In our previous networking blooper stories, we've shared with you many true tales of woe submitted to us by SearchNetworking.com members. We've made it our duty to try to teach you something while relaying the story. We have also received many bloopers from which we can't really spin a lesson -– but they are amusing and just might make you laugh. We've decided to combine a few of those silly bloopers here just for your enjoyment. Here...
This story was submitted by Greg Kelley:
When Kelley was working in a computer lab at a university, he had a student tell him that her mouse was broken. Kelley said, "Really?" As they were walking to the computer, she said, "Yeah, the buttons are on the bottom." Intrigued, Kelley stepped up to the computer, then rotated her mouse 180 degrees so that the buttons were at the top again. In her defense, she did catch on before he rotated the mouse.
This tale was submitted by Annette Boulia:
Five years ago, when she was a very junior network administrator, Boulia was asked to go out into the field to change the configuration on one of the company routers. Because of the delicacy of the matter, her boss wanted her to go to the site in case anything went wrong. As Boulia was changing the configuration, she made her last entry, "no ip," on the interface she was connected to. Well, we all know what that does. You got it -- she lost connectivity. Of course, Boulia panicked, while the customers all stood around wondering what was going on. Feeling very frustrated and nervous, Boulia had to call her boss and tell him what she had done. He laughed and asked her whether she had committed the changes. When she replied that she hadn't, he told her to reboot the router.

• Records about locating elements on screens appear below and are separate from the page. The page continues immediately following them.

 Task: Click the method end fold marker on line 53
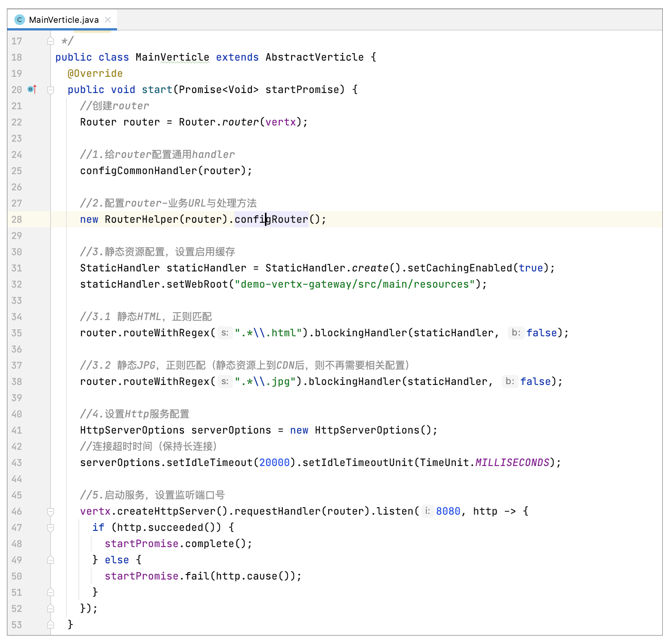[x=51, y=625]
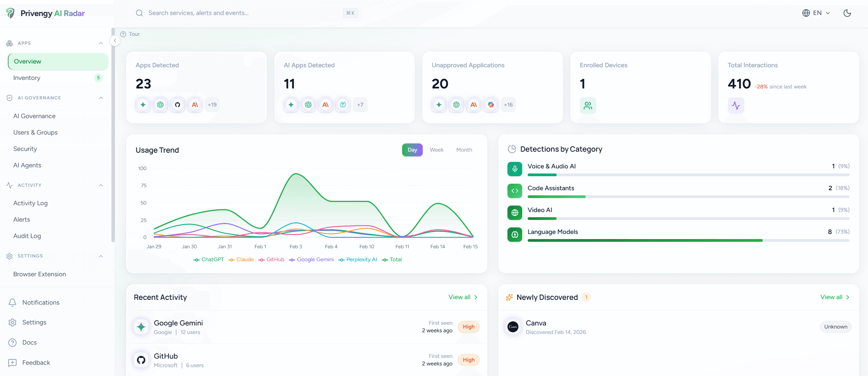
Task: Collapse the Activity sidebar section
Action: 101,185
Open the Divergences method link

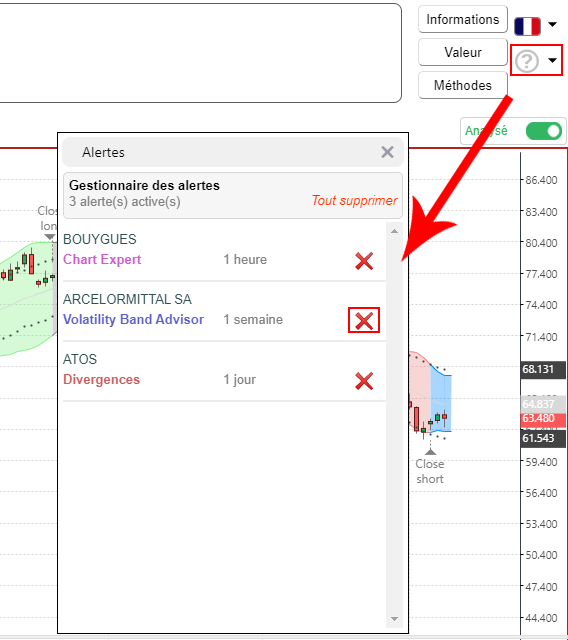point(101,379)
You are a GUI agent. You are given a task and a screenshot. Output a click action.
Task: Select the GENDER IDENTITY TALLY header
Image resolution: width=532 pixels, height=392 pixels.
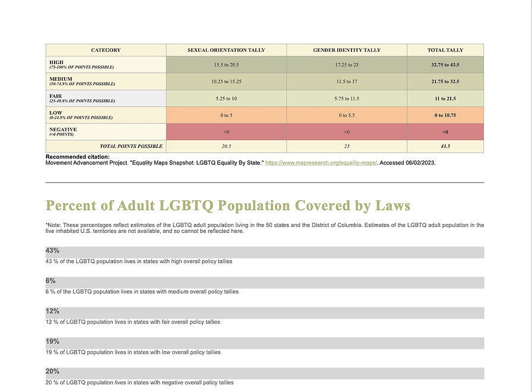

Here, Kevin Pruett shares his story:
About seven years ago, during Pruett's first AS/400 IPL (initial program load), he was following the process in the manual he had received from his AS/400 administrator's course when he suddenly realized, while looking at the blinking cursor, that he had ended all of the subsystems from a terminal emulation session. What this basically means is that he had terminated all means of administrative access to the AS/400. After about 25 harrowing minutes of wondering what in the world to do (and looking through the help wanted section), he decided to take a chance and unplug the UPS from the wall. The AS/400 was configured to perform an orderly shutdown in the event of a power failure, and he was hoping that it would still perform that function. Thankfully, it did, and all was well.